MGC: Being Back + Backseat-Pilot

backseat-pilot

Before I start explaining and talking about my latest project ‘backseat-pilot’ I am returning from a long hiatus where I abandoned programming as a whole, although this lead me to an increase passion to re-learn and push myself forward by learning a broad range of fields.

Enjoy the read.

What is this?

‘backseat-pilot’ is a vscode extension which allows users to run commands which can help improve, review or create code for the user using a trained ai-model from the OpenAI API with the help of Axios to handle requests. Initially this started off as a joke, obviously referring to the name of the project mimicking ‘github co-pilot’, I created a base extension platform by using ‘VSCode Extension Generator’ which gave me a starting point in order to create a working extension. Strangely enough, I did absoloutely zero pre-research before creating this and hopped straight in not knowing I had to create the extension in TypeScript which I slowly but surely got grips with slowly scrolling through documentation and VSCode’s own extension guides.

How does it work?

As mentioned earlier I use Axios to handle requests to and get responses back from OpenAI’s API, for this project I used two types of models GPT3-Turbo & GPT3-Turbo-1106, the 1106 version of the model allows more characters to be inside the prompt which is needed if it requires to solve competetive coding questions. Since I wanted the extension to be somewhat efficient to the user I binded all the keybinds by using a ‘event listener’ (this meant the keybind would only work under specific conditions) built into VSCode’s extension API in the package.json file which allowed me to set keybinds to a specific command, your OpenAI API key is also set here. The basis of each command essentially the same, it fetches all the text from the document and stores it as a constant meaning that any edits after the keybind is pressed will not interfere with the prompt request to the API. To be able to send a prompt to the API it is required to add this code below (example):

            const messages = [
            {
                "role": "system",
                "content": "You are a Python code analyser, you send back improvements from code"
            },
            {
                "role": "user",
                "content": "The user requires improvement in their code, analyse it and give comprehensive feedback." \n\n${code}`
            }
        ];

This is a very simplified version of how instruction messages are declared, usually they are much more intricate and detailed so responses improve as more detailed and precise instructions are given, this is especially true for the AI code generator as the users may require specific details such as generated code with comments or without, language of generated code and the approach the API takes to generate the code, this is especially important when it comes to creating a bot which can solve competetive coding questions as they must understand different approches such as the ‘Greedy Method’.

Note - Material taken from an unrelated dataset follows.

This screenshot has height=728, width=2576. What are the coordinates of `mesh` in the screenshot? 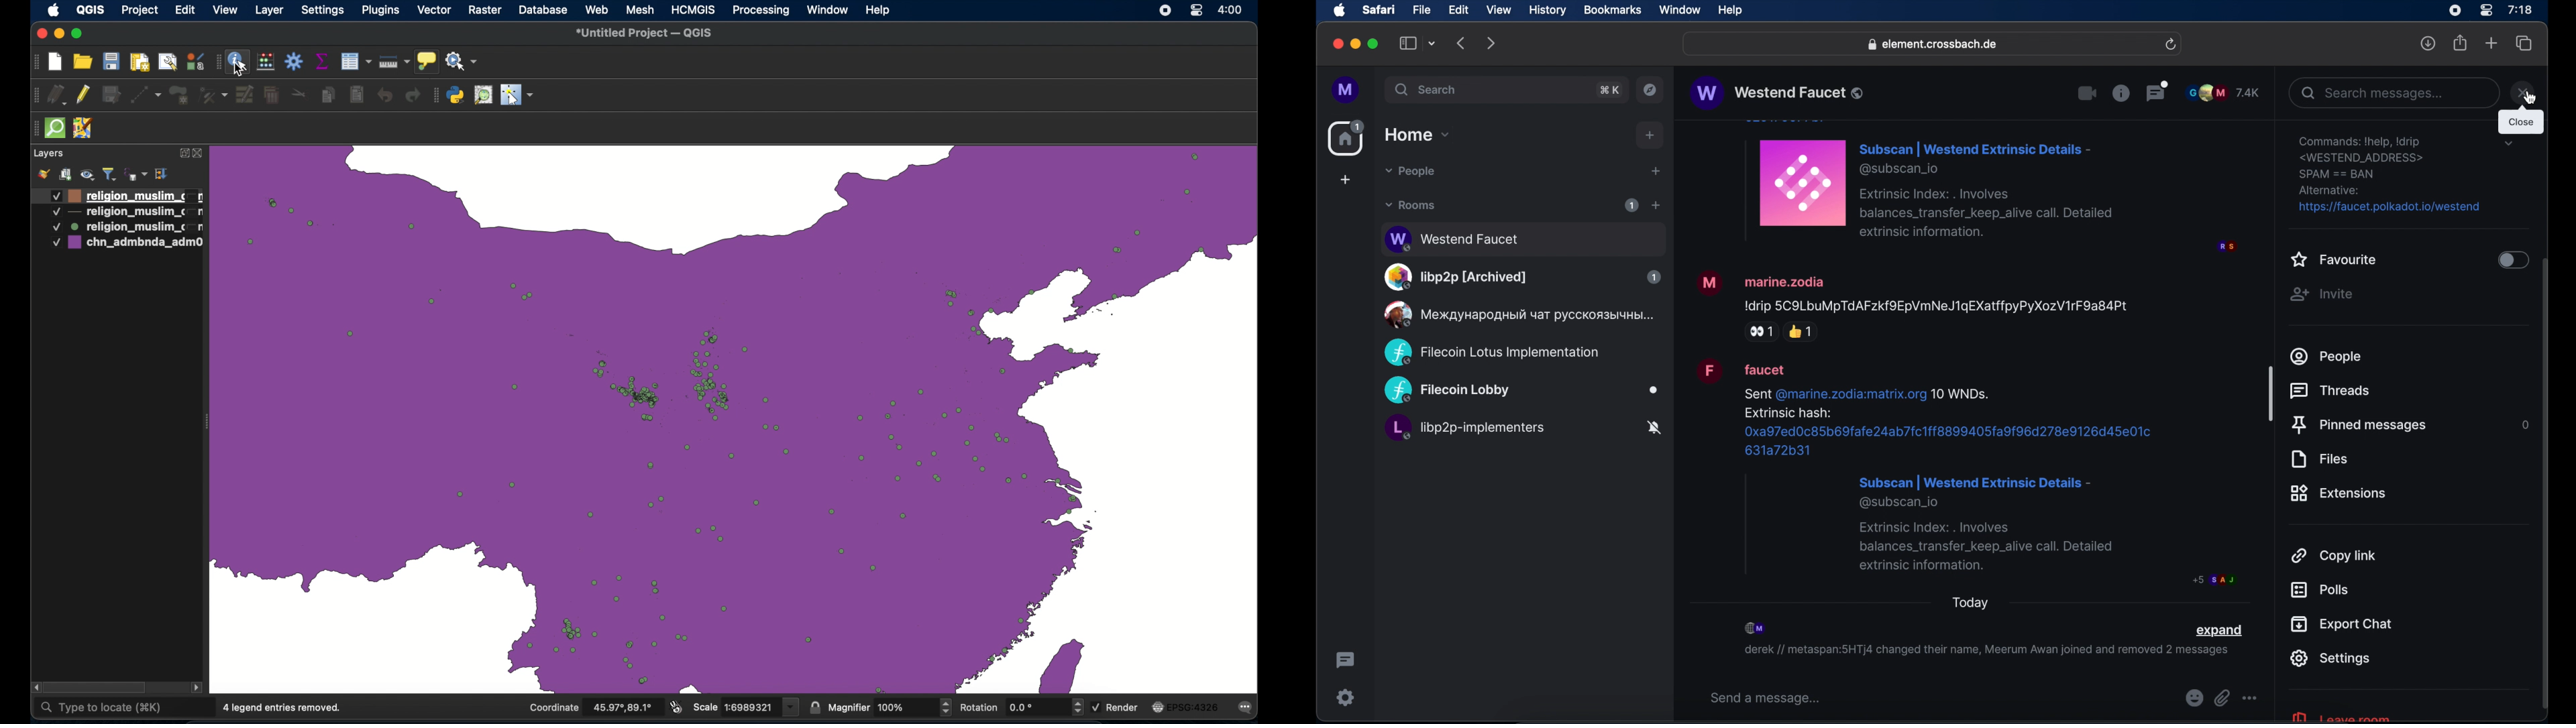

There’s obviously more detail that comes with creating the assistant but they are all more or less QOL improvements which are not necessarily important for the function of the extension. To train the assistant I have used CodeForces questions ranging from rating 800 to 1300, the way the testing works is that the AI is given the problems and if the code generated works against the test cases a different problem is given, if it fails then the same question will be given. All of the testing conditions are outline in the messages section of the code.

Thank you for reading and more updates will come soon!